Stored items
________________

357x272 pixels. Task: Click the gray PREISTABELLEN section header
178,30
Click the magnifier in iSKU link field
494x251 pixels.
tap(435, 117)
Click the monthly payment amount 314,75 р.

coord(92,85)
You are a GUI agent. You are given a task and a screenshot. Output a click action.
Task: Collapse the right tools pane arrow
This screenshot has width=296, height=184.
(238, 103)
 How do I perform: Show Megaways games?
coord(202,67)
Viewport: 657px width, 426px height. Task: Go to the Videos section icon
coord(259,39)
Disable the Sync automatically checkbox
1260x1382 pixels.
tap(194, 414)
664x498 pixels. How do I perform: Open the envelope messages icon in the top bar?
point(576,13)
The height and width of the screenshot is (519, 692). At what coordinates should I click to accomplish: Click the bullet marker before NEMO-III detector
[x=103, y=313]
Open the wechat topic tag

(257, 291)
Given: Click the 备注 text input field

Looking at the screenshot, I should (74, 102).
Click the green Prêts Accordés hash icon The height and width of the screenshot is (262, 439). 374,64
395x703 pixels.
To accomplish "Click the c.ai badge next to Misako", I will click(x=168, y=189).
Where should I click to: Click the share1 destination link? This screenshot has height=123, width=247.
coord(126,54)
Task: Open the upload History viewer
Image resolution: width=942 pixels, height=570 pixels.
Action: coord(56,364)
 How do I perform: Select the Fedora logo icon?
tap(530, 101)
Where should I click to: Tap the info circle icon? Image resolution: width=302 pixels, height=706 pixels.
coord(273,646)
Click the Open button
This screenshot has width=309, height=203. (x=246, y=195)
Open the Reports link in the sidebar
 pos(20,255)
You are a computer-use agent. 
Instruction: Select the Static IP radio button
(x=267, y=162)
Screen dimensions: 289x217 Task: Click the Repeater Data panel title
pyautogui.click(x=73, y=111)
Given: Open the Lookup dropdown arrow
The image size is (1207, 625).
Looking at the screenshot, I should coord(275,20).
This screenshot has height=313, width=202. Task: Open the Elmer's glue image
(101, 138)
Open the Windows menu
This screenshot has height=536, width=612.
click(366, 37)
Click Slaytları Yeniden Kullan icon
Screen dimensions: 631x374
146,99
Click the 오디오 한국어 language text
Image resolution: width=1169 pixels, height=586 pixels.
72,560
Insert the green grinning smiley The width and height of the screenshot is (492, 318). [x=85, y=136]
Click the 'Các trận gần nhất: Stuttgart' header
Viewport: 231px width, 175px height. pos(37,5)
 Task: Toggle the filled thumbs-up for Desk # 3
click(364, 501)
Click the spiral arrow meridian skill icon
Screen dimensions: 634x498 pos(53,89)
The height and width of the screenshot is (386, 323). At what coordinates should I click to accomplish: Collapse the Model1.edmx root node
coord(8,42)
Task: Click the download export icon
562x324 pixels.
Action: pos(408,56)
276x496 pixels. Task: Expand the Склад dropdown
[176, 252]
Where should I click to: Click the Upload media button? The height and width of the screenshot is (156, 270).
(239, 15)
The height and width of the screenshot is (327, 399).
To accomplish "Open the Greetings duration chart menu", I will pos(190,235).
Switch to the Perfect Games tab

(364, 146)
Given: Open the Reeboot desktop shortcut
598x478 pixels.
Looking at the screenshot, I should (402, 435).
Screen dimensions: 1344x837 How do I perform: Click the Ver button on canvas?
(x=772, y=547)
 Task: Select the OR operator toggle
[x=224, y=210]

________________

WORK TO COMPLETE
Using the data above, show each line where "will" occurs.

FINAL ANSWER
To accomplish "Click the c.ai badge next to Misako", I will click(x=168, y=189).
To accomplish "Open the Greetings duration chart menu", I will pos(190,235).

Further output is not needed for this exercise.